La cessione di una fetta della partecipazione pubblica di Poste scatterà solo quando ci saranno le condizioni per "massimizzare" il valore per lo Stato. E' questa la linea su cui si muove il Ministero dell'Economia, in un'operazione che punta a "salvaguardare il controllo pubblico strategico". Timing e condizioni sono ancora da stabilire. Ma già si calcola che cedendo l'intera quota del Mef si potrebbero incassare 4,4 miliardi e che l'operazione, che potrà avvenire "anche in più fasi", nei primi step potrebbe portare l'asticella al 51%.
A fare chiarezza sull'operazione è il ministro dell'Economia Giancarlo Giorgetti, che in audizione davanti alle commissioni riunite di Camera e Senato entra nel dettaglio dell'iter avviato due mesi fa con il Dpcm approvato dal Consiglio dei ministri e ora all'esame del Parlamento. E difende anche l'operazione del governo per cedere il 49% di PagoPa proprio a Poste, bacchettata nei giorni scorsi dall'Antitrust. Le valutazioni "le abbiamo lette, le stiamo valutando e cercheremo di dare una risposta", ma nessun passo indietro: "intendiamo andare avanti" perché la consideriamo "un'operazione di razionalizzazione di sistema", spiega, assicurando che non c'è "nessuna volontà strumentale di fare una specie di aggiotaggio di Borsa". Il dpcm su Poste è "una cornice", spiega Giorgetti. Individua un valore minimo (il 35%) della partecipazione dello Stato, che oggi detiene complessivamente il 64%, di cui il 29% direttamente attraverso la quota in mano al Mef, e il 35% indirettamente attraverso Cdp. Valore che potrà essere raggiunto "progressivamente e in più fasi", puntualizza: ciò significa che nelle prime fasi "il governo potrebbe anche fermarsi al 51%", considerata "un'asticella soddisfacente". Si tradurrebbe nella cessione di circa il 13% per un introito vicino ai 2 miliardi. Le risorse ottenute dipenderanno dall'ammontare dalla quota: se si procedesse alla cessione dell'intero 29% detenuto dal Mef, il controvalore in base ai dati di mercato disponibili "potrebbe ammontare a circa 4,4 miliardi", dice Giorgetti, puntualizzando comunque che tutto dipenderà dalla "tempistica".

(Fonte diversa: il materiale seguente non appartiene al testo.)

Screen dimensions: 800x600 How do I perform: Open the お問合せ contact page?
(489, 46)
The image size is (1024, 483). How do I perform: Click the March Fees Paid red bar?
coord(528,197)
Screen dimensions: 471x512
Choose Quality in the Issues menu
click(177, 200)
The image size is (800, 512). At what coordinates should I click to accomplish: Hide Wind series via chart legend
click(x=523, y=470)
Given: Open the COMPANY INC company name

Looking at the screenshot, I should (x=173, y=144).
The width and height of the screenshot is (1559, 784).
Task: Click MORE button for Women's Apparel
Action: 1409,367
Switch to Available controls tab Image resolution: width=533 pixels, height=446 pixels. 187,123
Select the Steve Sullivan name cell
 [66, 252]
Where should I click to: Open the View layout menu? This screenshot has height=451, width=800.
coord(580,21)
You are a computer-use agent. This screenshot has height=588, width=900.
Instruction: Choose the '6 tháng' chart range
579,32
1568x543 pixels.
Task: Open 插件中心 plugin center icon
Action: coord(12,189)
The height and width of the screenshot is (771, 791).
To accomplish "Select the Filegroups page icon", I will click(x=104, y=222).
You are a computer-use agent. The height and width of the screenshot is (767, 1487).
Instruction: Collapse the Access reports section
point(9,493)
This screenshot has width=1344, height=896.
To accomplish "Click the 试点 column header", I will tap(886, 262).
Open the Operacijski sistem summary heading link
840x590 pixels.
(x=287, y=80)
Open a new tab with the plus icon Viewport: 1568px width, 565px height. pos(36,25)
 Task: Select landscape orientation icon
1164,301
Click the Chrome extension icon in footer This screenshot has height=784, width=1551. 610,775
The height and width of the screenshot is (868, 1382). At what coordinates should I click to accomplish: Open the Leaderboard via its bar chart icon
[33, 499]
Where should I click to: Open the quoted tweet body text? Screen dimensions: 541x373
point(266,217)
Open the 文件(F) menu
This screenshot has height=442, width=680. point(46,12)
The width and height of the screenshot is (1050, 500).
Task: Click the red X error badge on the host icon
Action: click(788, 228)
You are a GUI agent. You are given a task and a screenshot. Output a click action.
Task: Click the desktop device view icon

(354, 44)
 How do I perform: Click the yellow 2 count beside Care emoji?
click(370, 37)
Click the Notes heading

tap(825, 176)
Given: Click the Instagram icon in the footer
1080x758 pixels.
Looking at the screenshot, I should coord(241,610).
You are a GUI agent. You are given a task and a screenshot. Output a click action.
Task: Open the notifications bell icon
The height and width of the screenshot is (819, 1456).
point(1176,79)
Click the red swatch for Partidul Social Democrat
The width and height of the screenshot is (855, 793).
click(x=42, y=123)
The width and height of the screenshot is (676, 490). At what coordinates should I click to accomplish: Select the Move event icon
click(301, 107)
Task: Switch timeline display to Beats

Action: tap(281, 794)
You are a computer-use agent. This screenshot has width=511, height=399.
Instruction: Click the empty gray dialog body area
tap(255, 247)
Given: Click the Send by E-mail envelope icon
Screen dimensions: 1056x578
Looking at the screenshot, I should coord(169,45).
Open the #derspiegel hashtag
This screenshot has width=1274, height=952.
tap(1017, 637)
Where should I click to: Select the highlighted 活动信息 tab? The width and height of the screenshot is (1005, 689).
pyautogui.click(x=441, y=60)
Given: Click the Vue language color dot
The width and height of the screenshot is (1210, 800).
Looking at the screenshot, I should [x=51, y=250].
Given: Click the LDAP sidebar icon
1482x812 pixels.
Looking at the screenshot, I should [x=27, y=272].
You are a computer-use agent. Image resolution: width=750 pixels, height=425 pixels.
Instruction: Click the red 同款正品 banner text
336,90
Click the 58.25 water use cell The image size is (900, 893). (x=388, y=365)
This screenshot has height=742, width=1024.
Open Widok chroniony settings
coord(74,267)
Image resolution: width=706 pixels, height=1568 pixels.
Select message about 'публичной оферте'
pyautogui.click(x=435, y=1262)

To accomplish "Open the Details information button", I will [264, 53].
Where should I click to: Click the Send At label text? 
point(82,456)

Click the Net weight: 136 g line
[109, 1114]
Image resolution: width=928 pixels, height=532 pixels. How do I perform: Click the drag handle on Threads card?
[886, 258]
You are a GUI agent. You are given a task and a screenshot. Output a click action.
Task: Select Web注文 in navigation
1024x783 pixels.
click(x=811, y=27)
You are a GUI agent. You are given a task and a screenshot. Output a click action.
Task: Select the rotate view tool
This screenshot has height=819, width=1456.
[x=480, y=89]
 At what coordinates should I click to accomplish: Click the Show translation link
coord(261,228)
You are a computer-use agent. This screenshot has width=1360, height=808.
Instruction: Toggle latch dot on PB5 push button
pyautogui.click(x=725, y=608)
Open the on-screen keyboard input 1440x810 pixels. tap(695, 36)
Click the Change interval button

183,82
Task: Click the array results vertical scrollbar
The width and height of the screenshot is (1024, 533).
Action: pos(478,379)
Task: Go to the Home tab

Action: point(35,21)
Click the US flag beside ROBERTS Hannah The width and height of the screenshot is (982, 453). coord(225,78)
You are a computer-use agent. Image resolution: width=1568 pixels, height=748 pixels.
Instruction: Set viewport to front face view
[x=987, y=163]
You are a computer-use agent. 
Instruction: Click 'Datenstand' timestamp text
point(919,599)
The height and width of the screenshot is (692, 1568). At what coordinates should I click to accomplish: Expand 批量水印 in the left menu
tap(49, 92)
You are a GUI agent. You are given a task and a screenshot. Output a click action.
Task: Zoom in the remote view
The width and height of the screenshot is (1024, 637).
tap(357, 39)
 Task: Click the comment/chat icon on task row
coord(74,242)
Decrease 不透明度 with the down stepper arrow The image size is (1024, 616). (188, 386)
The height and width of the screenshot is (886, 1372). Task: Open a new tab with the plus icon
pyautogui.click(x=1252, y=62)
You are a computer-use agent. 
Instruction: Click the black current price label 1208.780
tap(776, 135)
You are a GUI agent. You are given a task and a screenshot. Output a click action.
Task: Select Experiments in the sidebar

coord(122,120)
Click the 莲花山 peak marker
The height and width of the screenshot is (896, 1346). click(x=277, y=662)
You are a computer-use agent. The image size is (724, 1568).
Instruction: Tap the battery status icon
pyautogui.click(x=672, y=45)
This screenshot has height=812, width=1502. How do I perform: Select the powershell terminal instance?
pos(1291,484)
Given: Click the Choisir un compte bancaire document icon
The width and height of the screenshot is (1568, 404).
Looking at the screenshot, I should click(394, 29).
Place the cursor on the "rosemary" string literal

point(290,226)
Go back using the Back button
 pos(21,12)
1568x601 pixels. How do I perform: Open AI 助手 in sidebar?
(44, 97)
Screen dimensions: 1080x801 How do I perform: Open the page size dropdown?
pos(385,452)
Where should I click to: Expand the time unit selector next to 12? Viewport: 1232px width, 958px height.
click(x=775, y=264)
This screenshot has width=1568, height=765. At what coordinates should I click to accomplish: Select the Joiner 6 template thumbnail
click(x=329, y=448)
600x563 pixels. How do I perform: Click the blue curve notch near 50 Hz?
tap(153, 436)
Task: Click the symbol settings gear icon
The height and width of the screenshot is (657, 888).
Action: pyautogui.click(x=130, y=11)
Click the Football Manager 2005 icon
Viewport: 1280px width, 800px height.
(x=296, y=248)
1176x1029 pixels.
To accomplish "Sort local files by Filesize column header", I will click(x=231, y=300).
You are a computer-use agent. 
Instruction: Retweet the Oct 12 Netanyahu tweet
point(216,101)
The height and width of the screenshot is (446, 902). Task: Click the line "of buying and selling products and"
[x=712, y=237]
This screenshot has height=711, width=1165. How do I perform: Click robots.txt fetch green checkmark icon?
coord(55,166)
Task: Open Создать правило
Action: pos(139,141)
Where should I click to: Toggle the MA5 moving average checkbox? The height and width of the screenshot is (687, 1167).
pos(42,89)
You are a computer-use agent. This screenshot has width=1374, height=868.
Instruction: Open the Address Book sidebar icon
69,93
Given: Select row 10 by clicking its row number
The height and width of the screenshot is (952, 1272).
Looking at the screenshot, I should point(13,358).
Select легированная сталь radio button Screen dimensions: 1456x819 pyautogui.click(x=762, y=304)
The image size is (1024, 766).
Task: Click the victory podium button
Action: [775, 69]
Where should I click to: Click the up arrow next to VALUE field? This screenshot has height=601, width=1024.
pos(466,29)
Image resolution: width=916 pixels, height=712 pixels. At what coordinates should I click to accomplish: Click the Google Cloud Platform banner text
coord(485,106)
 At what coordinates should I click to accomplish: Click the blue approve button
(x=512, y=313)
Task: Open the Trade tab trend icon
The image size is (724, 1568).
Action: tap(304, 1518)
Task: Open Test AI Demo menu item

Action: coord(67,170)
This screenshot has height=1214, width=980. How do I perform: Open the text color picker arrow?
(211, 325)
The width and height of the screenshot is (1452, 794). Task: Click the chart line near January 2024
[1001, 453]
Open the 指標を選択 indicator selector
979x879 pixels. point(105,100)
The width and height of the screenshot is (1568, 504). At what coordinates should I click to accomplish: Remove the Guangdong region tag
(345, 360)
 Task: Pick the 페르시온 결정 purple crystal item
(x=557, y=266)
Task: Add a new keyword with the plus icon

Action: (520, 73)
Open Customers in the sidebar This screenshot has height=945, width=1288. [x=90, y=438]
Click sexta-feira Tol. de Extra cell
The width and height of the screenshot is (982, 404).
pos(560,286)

Le risorse ottenibili, comunque, "si concretizzeranno in una riduzione del debito" che, a sua volta, consentirà di ottenere 200 milioni annui di risparmio in termini di spesa per interessi. Il momento giusto sarà quello "più adeguato alla massimizzazione dell'introito realizzabile". L'orizzonte è comunque quello triennale (2024-26) del Piano di dismissioni da circa 20 miliardi fissato nella Nadef. E in questo quadro anche Poste, come tutte le altre operazioni di dismissione, non è il controllo pubblico è assicurato. Il ministro rassicura anche sui livelli occupazionali: il Piano industriale non "contempla alcun impatto negativo", ma comunque monitorerà le decisioni aziendali per "garantirne la salvaguardia". E per cogliere il "senso profondo" dell'operazione, Giorgetti invita ad abbandonare "l'approccio meramente contabile di fare 'dividendi meno interessi'". Respinge al mittente le accuse che arrivano dalle opposizioni di "svendita" e ricorda il caso di Eni e Enel, dove con lo Stato sotto il 50% si è avuto un miglioramento delle performance e anche dei dividendi.
Inoltre queste operazioni "vanno considerate in modo complessivo, perché rappresentano la postura di un governo nei confronti dei risparmiatori e del mondo", spiega: vanno infatti considerati anche gli effetti "sulla fiducia degli investitori" verso l'Italia, che potrebbero tradursi in un "miglioramento dell'appetibilità del debito pubblico", con ricadute positive su riduzione dello spread e costo del debito. Rassicurazioni sull'operazione arrivano anche dalla società. La variazione dell'assetto azionario "non cambia" il ruolo di Poste né la strada tracciata con il nuovo piano strategico al 2028, dice l'a.d. Matteo Del Fante sempre in audizione. E allontana il rischio di chiusura di uffici postali o condizionamenti nella politica per le acquisizioni: "Ricadute? Nessuna".